The revolutionary achievements of Prince Hall are a known fact amongst the black community. However, when it comes to Prince Hall early life, there are very minimum details available. There have been various records regarding his birth and early life, most of which have been proven wrong. However, based on William Grimshaw’s “Official History of Freemasonry among the Colored People of North America” written in 1903, Prince Hall was born in Barbados and was the son of a Thomas Prince Hall (a white Englishman) and a mulatto mother who fled away to the British Colony of Massachusetts, wherein Prince Hall later became a renowned Methodist Minister. However, this information about Prince Hall early life was rejected by the Black Freemasonry scholars as most of these claims were inconsistent and without any concrete records.

According to another historian named Charles Wesley, the history of Prince Hall early life was a bit different from the previous stories.

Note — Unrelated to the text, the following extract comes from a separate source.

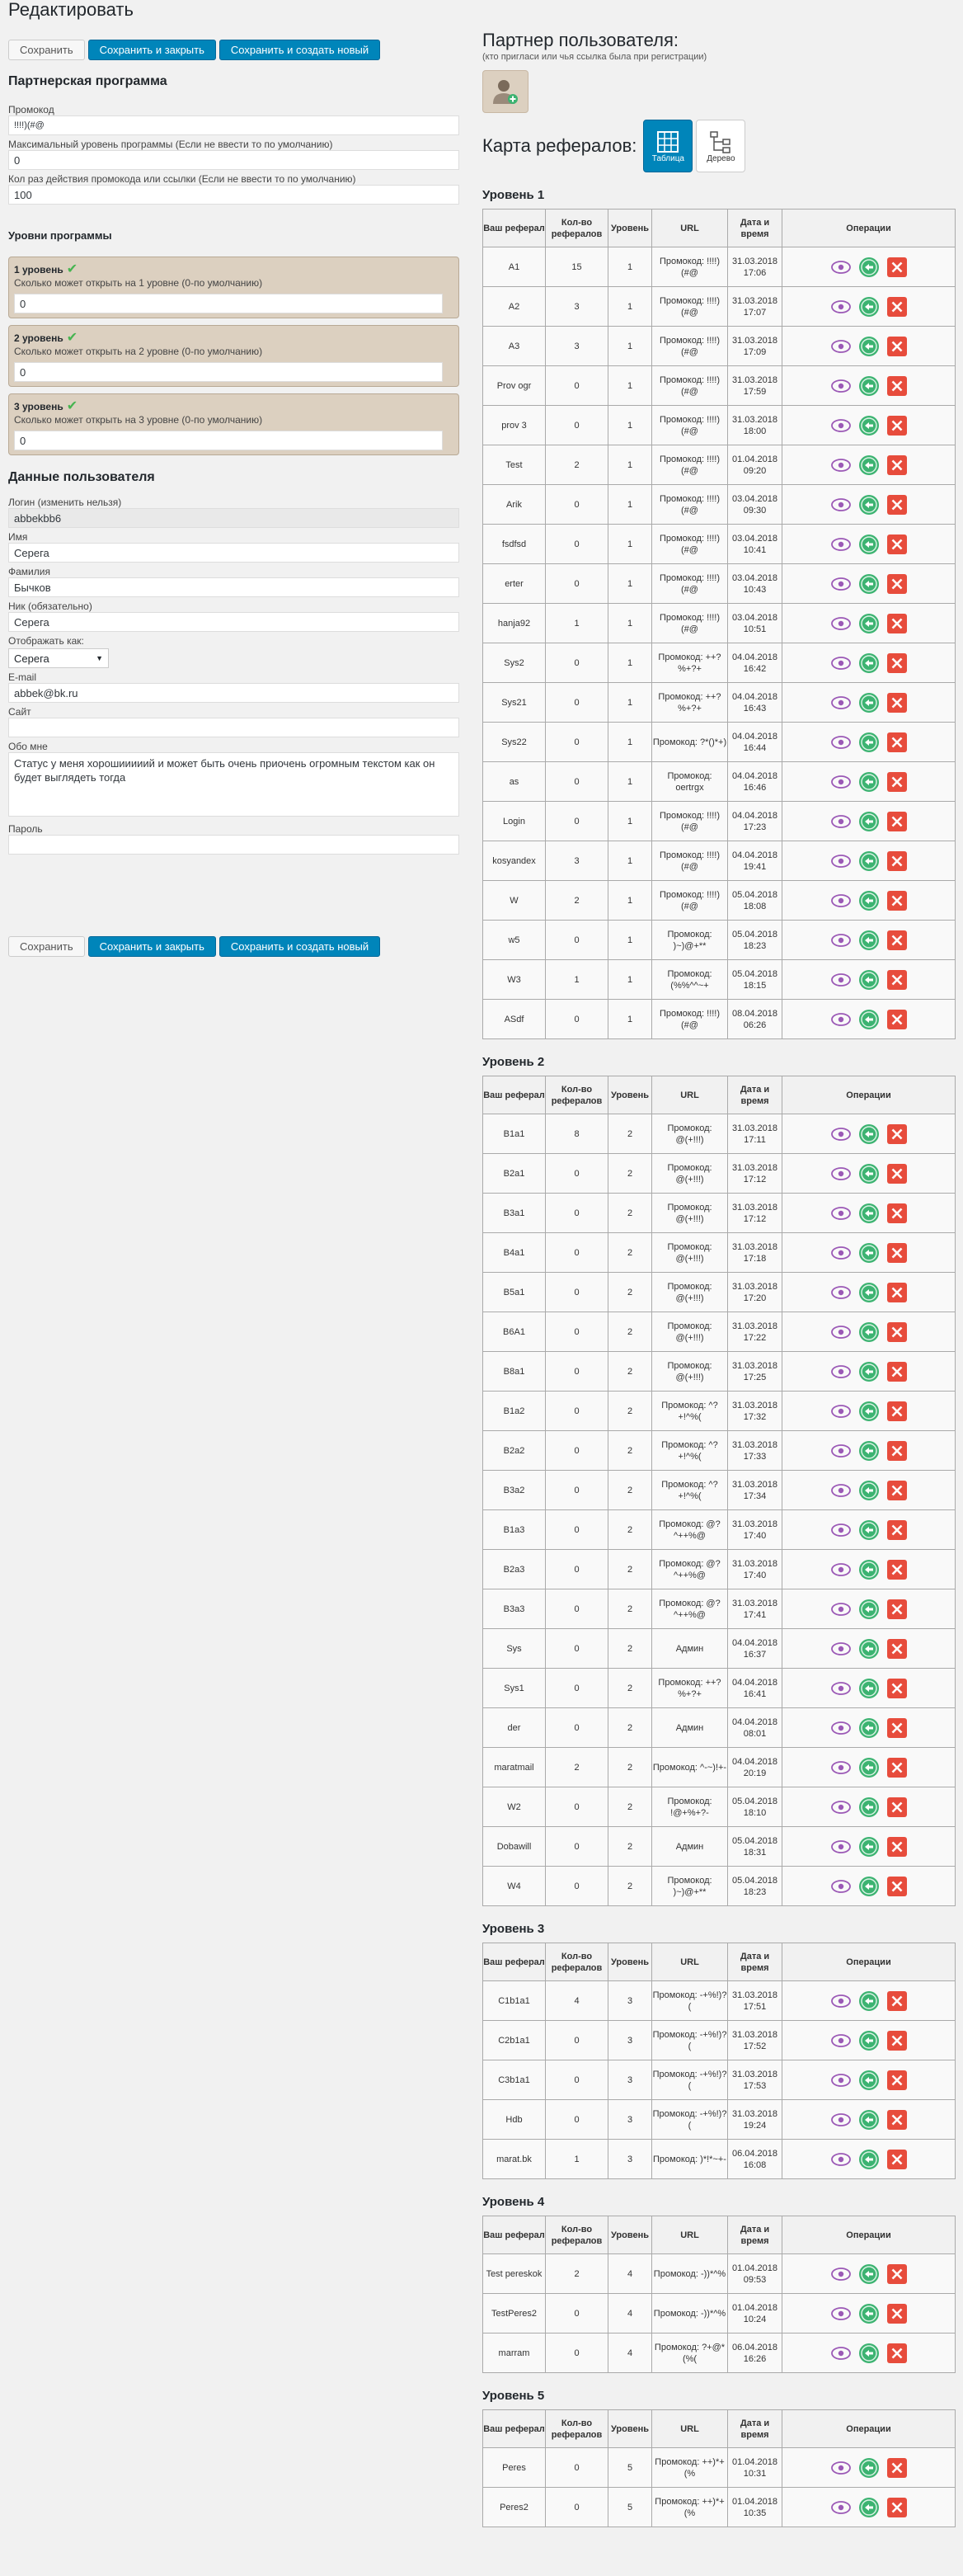 Image resolution: width=963 pixels, height=2576 pixels. Describe the element at coordinates (721, 146) in the screenshot. I see `view-tree-button: Дерево` at that location.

He compiled several archival sources and put forth a theory stating that Prince Hall, at the mere age of eleven was probably enslaved to a tanner named William Hall in Boston. He studied by himself or may be with the help of a few white people. During that era, a few new Englanders ensured that they teach their slaves and also the Free Blacks to learn to read and write. Based on a few historic documents in Massachusetts, a slave owner names William Hall had freed a black man named Prince Hall on 9th April, 1765. However, this record was also not very conclusive as according to other records, there were more than 21 males, each named as Prince Hall, while many other people named as Prince Hall also lived in Boston at the same time. However, it was certain that Prince Hall was certainly free and literate by 1770 and lived in the city of Boston.